A criação do software já está em andamento no GitHub. O primeiro desenvolvimento é voltado à linguagem e envolve três módulos: o dicionário (um editor de morfemas); um editor de caracteres e palavras, ou o léxico; e a base de dados IEML, que permite navegar e ler todos os elementos (hoje disponível em francês e inglês).
A promessa da IEML
Ao criar uma forma de navegar pelo conhecimento, a IEML cria uma inteligência coletiva além das barreiras idiomáticas, das tradições e até interdisciplinares, construindo pontes entre diferentes categorias e informações, construindo o que Lévy chama de inteligência coletiva.

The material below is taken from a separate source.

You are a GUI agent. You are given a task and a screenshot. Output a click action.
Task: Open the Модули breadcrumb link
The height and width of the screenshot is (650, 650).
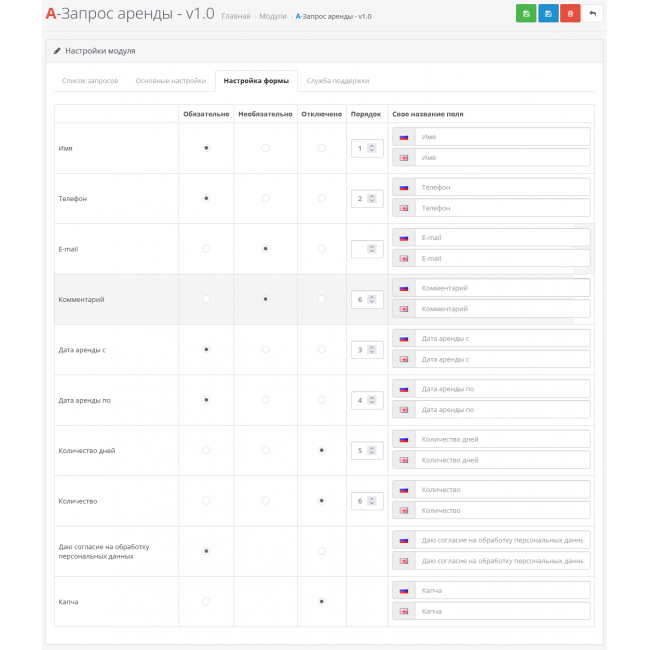pyautogui.click(x=273, y=16)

A promessa da IEML é conectar humanos e máquinas. Afinal, ao criar uma linguagem regular, matemática, que pode ser traduzida em línguas naturais, compreensível pelos humanos, a IEML permite acessar não só informação crua e banco de dados, mas toda a sua genealogia, o rizoma onde se conecta.
No contexto atual, em que as inovações permitem a existência de computação ubíqua, sistemas de IoT (a Internet das Coisas) e uma interconexão entre o físico e o digital como nunca vista, a IEML pode ser a gramática que permitirá fazer construções e dar acesso a esse novo universo de possibilidades – e à transparência de dados e informações online.

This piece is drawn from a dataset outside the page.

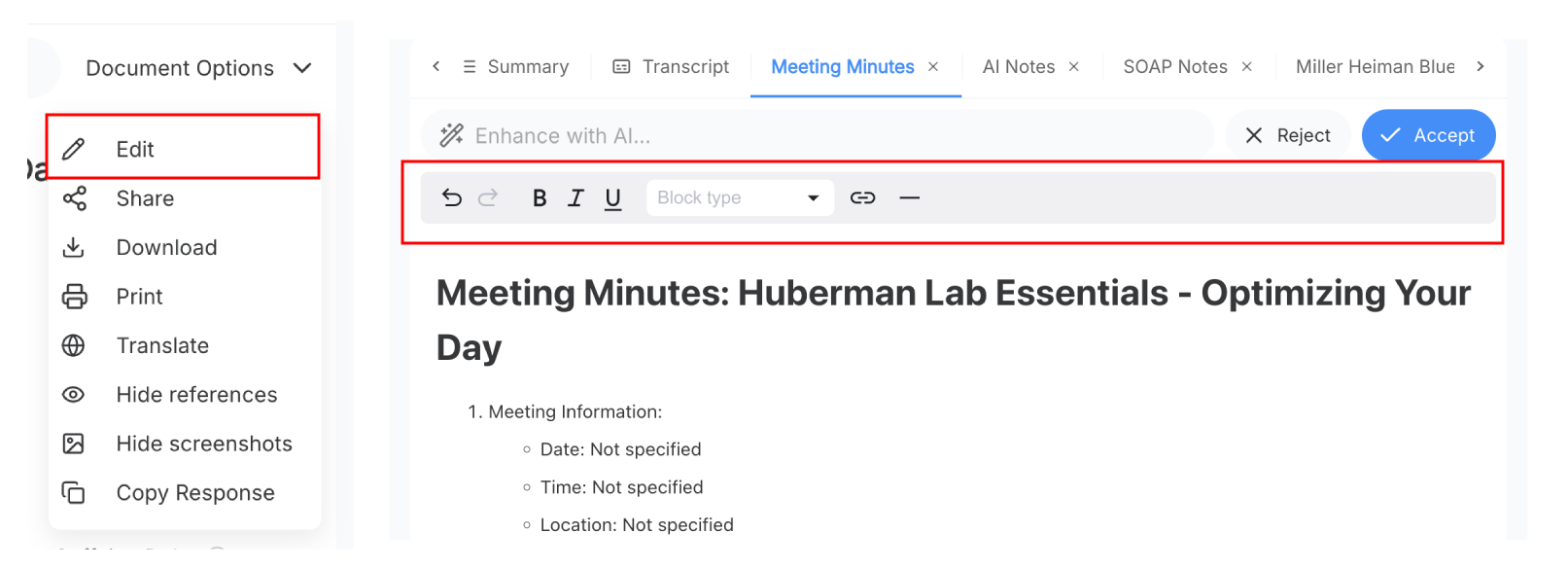
Task: Click the Enhance with AI input field
Action: coord(817,136)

A promessa de Lévy e de seus colaboradores é criar uma complexa camada de correlações sobre a nossa grande Biblioteca de Alexandria já disponível, mais conhecida como internet. O acesso ao produto da IEML, diz Lévy, pode ser disponibilizado tanto em meio digital, através de realidade virtual ou aumentada, como no dia a dia físico, através de projeções interativas.
Usos, benefícios e futuro da IEML
O que de fato está quase pronto – que Lévy promete consolidar em 2020 – é a gramática da IEML. Suas aplicações práticas estão rodando no Git do projeto e em uso pela revista científica Sens Public, do Canadá, que já começou a usar o dicionário e editor de morfemas disponíveis.

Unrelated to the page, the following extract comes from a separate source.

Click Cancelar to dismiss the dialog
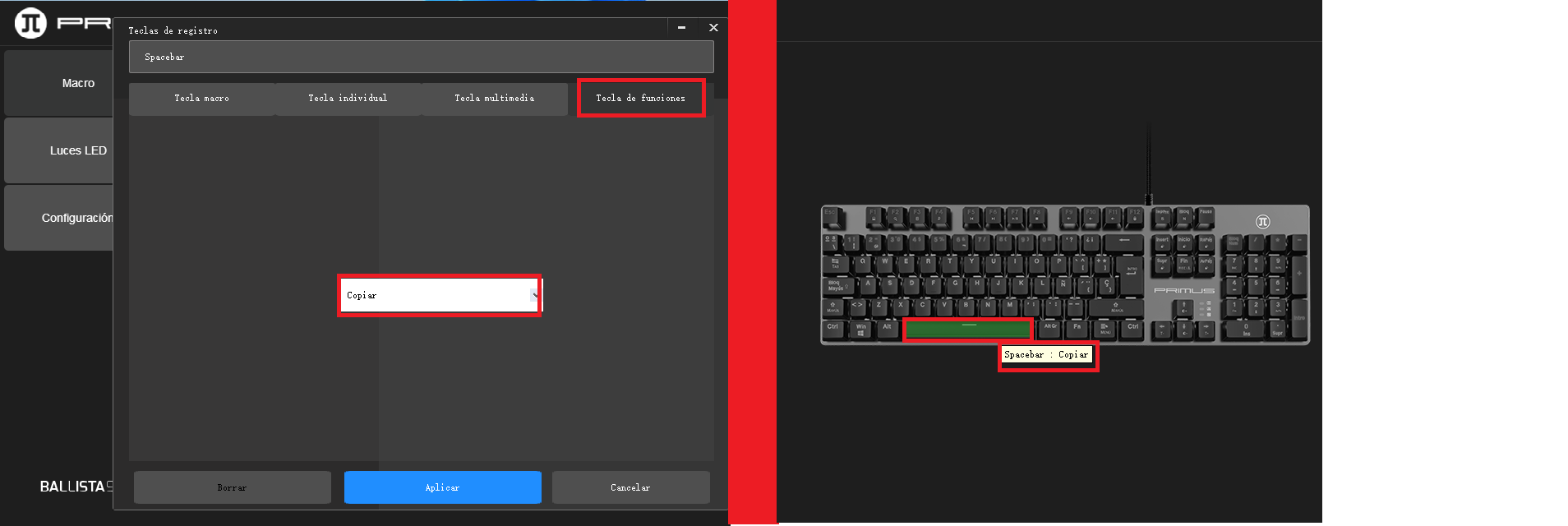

Embora seu uso esteja mais disseminado em instituições de ensino, a nova linguagem poderá, sim, ajudar empresas a construir novos ecossistemas de informação e conhecimento, permitindo uma verdadeira revolução nos negócios.
Na verdade, o maior desafio para o futuro da IEML é a questão da adoção. Afinal, já sabemos: quanto maior o uso, mais formas e possibilidades se criam, mais flexibilidade, mais aplicações. E enquanto Lévy está investindo tudo no seu desenvolvimento e adoção, o próprio pai da internet, Sir Tim Berners-Lee, desenvolve outro projeto similar, a Web Semântica.
A IEML como ferramenta de construção de conhecimento ajuda tanto instituições de ensino como empresas a gerir e propagar conhecimento de uma forma mais complexa e não linear. Da conjunção de seres, coisas e signos, Pierre Lévy construiu um projeto complexo, que ajuda a tecnologia e a computação a utilizar modelos que tendem a criar ecossistemas mais consistentes e produtivos.
Como resultado, pode ser que a IEML termine por oferecer, além de inteligência para as máquinas, mais inteligência para a humanidade. E grandes oportunidades para as empresas que se envolverem.